**Exercise aim**: Please give back exactly the line with "Image resolution: width=803" and each line after it through the end of the material, leaving out the pictures.

**Records supplied**:
- - - -

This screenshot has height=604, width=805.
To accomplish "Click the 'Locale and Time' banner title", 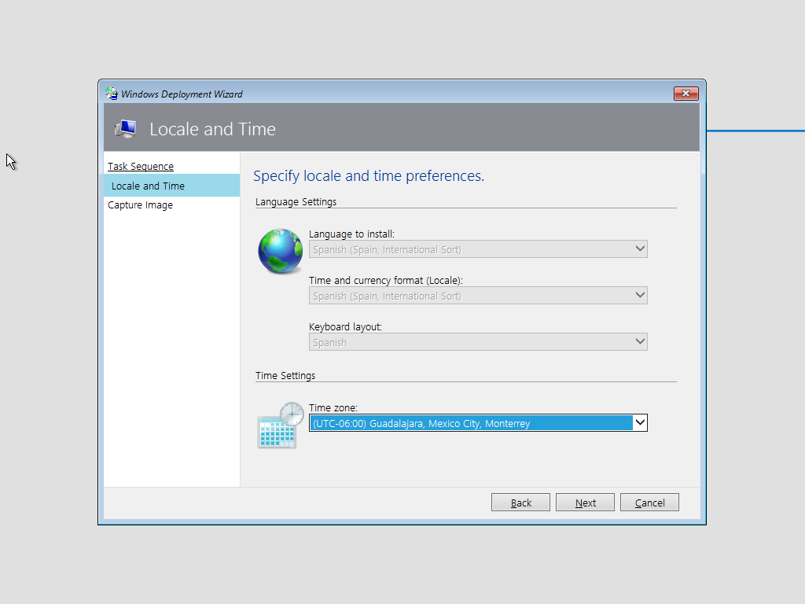I will pyautogui.click(x=212, y=129).
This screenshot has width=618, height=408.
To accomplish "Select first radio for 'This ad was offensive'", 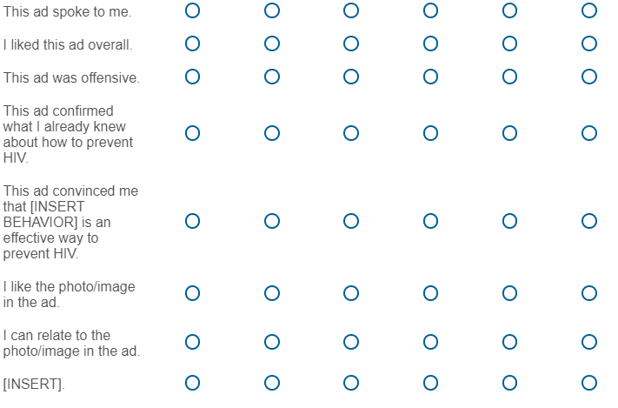I will (192, 77).
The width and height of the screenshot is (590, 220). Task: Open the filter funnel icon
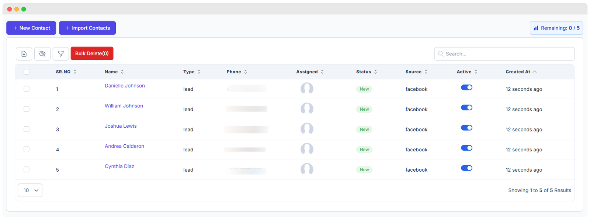click(61, 54)
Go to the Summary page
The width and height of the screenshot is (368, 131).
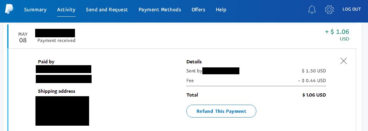click(35, 10)
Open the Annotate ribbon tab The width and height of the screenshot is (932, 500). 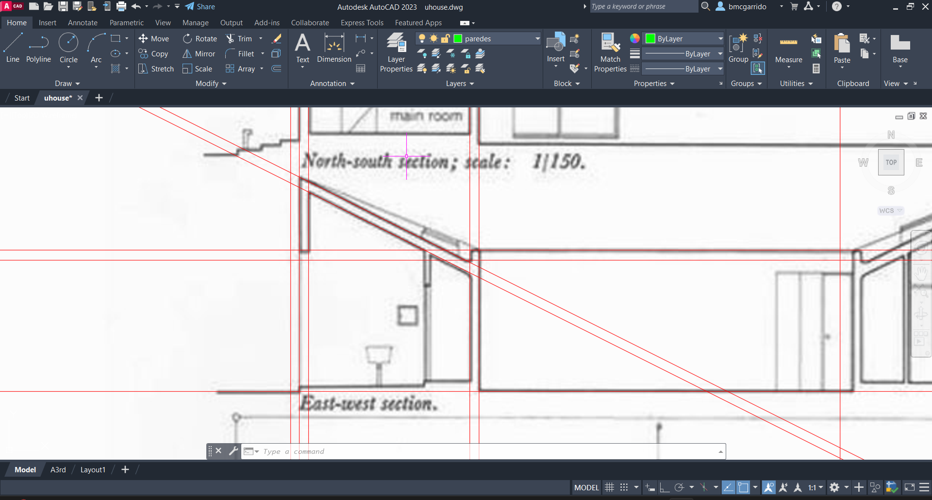tap(83, 23)
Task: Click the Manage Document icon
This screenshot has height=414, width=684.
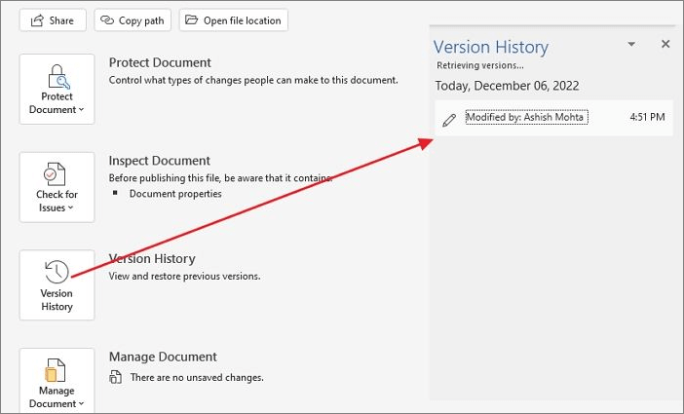Action: click(57, 371)

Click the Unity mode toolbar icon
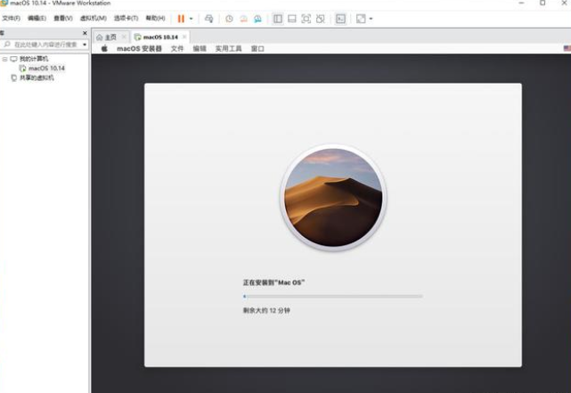click(320, 18)
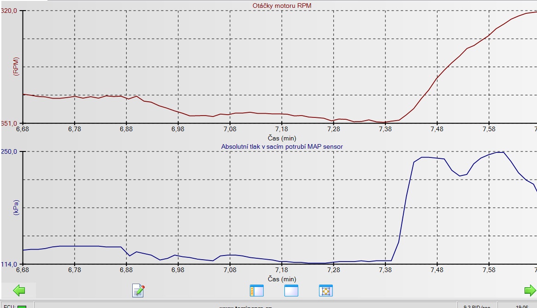Click the window icon with yellow side panel
This screenshot has width=537, height=308.
256,291
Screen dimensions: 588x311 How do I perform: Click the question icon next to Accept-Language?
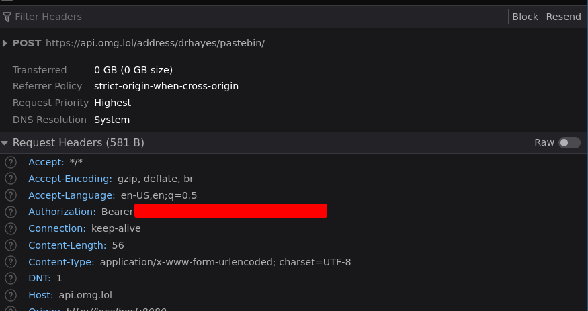(11, 195)
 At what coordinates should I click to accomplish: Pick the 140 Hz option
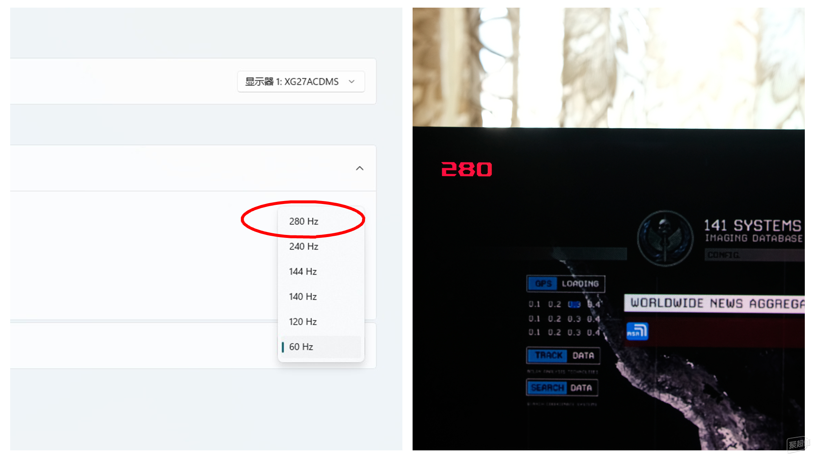[321, 296]
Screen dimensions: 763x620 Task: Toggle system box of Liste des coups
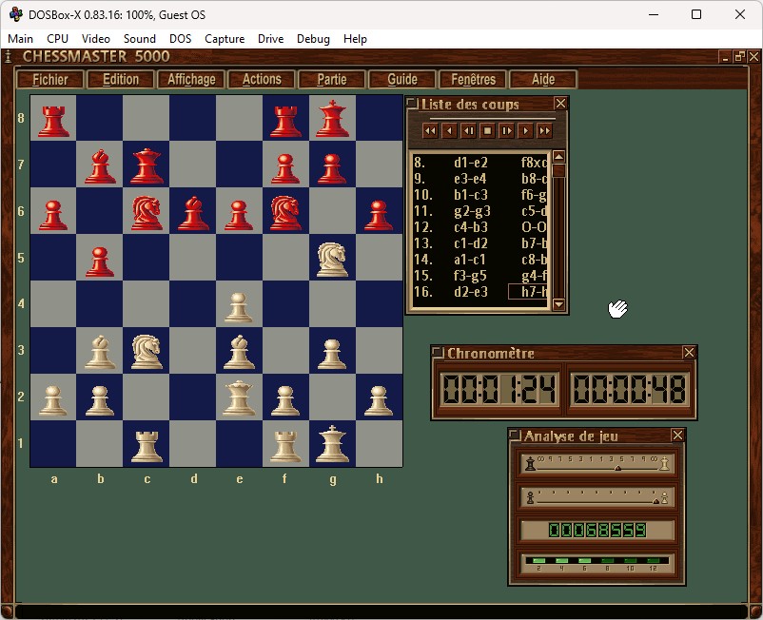coord(413,104)
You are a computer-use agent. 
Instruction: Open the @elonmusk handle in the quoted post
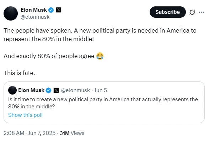tap(75, 90)
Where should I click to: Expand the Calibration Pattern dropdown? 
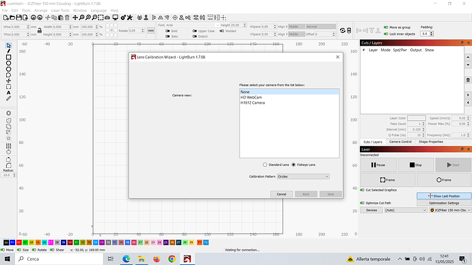click(303, 176)
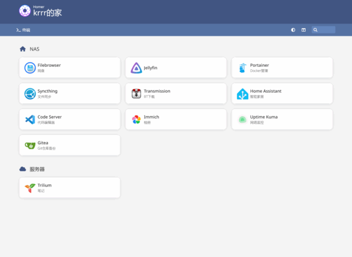Toggle dark/light theme in navbar

293,29
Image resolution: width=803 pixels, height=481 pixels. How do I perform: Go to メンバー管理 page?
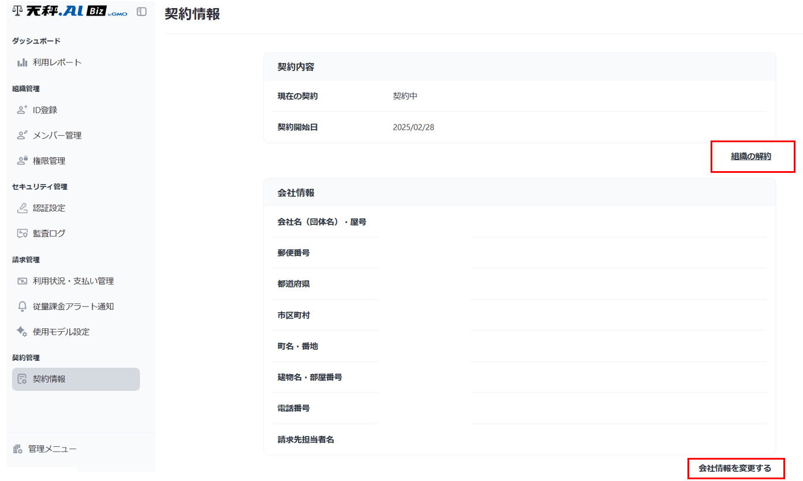pyautogui.click(x=57, y=135)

- - - -

**Final answer**:
Image resolution: width=803 pixels, height=481 pixels. How do I perform: Go to メンバー管理 page?
pyautogui.click(x=57, y=135)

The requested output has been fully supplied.